Better, simpler example of 'semantic conflict'?

Check out the example in this post by Martin Fowler: http://martinfowler.com/bliki/SemanticConflict.html


It is not obvious to come up with simple relevant examples, and this comment sum up best why:

If the changes are close by, then trivial resolutions are more likely to be correct (because those that are incorrect are more likely to touch the same parts of the code and thus result in non-trivial conflicts), and in those few cases where they aren’t, the problem will manifest itself relatively quickly and probably in an obvious way.

[Which is basically what your example illustrates]

But detecting semantic conflicts introduced by merges between changes in widely separated areas of the code is likely to require holding more of the program in your head than most programmers can – or in projects the size of the kernel, than any programmer can.
So even if you did review those 3-way diffs manually, it would be a comparatively useless exercise: the effort would be far disproportionate with the gain in confidence.

In fact, I would argue that merging is a red herring:
this sort of semantic clash between disparate but interdependent parts of the code is inevitable the moment they can evolve separately.
How this concurrent development process is organized – DVCS; CVCS; tarballs and patches; everyone edits the same files on a network share – is of no consequence at all to that fact.
Merging doesn’t cause semantic clashes, programming causes semantic clashes.

In other words, the real case of semantic conflicts I have encountered in real code after a merge were not simple, but rather quite complex.
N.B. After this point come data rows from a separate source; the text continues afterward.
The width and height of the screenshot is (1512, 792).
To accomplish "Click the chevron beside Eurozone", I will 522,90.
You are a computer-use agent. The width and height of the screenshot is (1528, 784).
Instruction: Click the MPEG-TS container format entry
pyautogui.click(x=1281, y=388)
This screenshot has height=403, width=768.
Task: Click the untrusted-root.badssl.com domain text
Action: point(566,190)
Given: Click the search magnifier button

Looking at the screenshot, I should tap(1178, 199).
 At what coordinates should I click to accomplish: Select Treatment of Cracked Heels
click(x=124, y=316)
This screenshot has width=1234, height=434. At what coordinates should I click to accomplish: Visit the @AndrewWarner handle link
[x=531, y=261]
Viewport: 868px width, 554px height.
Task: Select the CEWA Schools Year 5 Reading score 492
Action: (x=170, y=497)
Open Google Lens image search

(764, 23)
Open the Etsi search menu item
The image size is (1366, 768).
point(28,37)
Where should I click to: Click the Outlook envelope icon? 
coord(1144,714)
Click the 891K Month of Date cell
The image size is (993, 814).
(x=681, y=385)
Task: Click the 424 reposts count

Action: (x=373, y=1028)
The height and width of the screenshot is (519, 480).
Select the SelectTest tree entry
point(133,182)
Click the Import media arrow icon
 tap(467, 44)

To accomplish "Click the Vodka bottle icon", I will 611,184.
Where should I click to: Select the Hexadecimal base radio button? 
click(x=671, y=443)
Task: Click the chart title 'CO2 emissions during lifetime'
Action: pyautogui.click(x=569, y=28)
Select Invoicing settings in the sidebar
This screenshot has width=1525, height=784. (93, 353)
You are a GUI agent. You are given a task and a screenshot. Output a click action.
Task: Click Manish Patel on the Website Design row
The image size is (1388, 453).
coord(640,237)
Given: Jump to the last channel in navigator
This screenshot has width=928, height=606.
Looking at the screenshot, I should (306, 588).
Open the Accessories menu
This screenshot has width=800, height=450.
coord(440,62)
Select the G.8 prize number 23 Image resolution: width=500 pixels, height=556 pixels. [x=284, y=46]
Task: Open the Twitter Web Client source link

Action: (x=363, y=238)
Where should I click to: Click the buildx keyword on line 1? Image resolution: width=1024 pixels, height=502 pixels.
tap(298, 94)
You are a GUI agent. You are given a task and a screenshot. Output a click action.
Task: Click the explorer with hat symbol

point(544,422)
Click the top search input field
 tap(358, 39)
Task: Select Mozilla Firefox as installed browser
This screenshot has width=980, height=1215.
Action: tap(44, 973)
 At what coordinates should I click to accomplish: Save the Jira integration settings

That being said, the simplest example, as illustrated by Martin Fowler in his article Feature Branch is a method rename:

The problem I worry more about is a semantic conflict.
A simple example of this is that if Professor Plum changes the name of a method that Reverend Green's code calls. Refactoring tools allow you to rename a method safely, but only on your code base.
So if G1-6 contain new code that calls foo, Professor Plum can't tell in his code base as he doesn't have it. You only find out on the big merge.

A function rename is a relatively obvious case of a semantic conflict.
In practice they can be much more subtle.

Tests are the key to discovering them, but the more code there is to merge the more likely you'll have conflicts and the harder it is to fix them.
It's the risk of conflicts, particularly semantic conflicts, that make big merges scary.


As Ole Lynge mentions in his answer (upvoted), Martin Fowler did write today (time of this edit) an post about "semantic conflict", including the following illustration:

semantic conflict illustration

Again, this is based on function renaming, even though subtler case based on internal function refactoring are mentioned:

The simplest example is that of renaming a function.
Say I think that the method clcBl would be easier to work with if it were called calculateBill.

So the first point here is that however powerful your tooling is, it will only protect you from textual conflicts.

There are, however, a couple of strategies that can significantly help us deal with them

  • The first of these is SelfTestingCode. Tests are effectively probing our code to see if their view of the code's semantics are consistent with what the code actually does
  • The other technique that helps is to merge more often

Often people try to justify DVCSs based on how they make feature branching easy. But that misses the issues of semantic conflicts.
If your features are built quickly, within a couple of days, then you'll run into less semantic conflicts (and if less than a day, then it's in effect the same as CI). However we don't see such short feature branches very often.

I think a middle ground needs to be found between shot-lived branches and feature-branches.
And merging often is key if you have a group of developer on the same feature branch.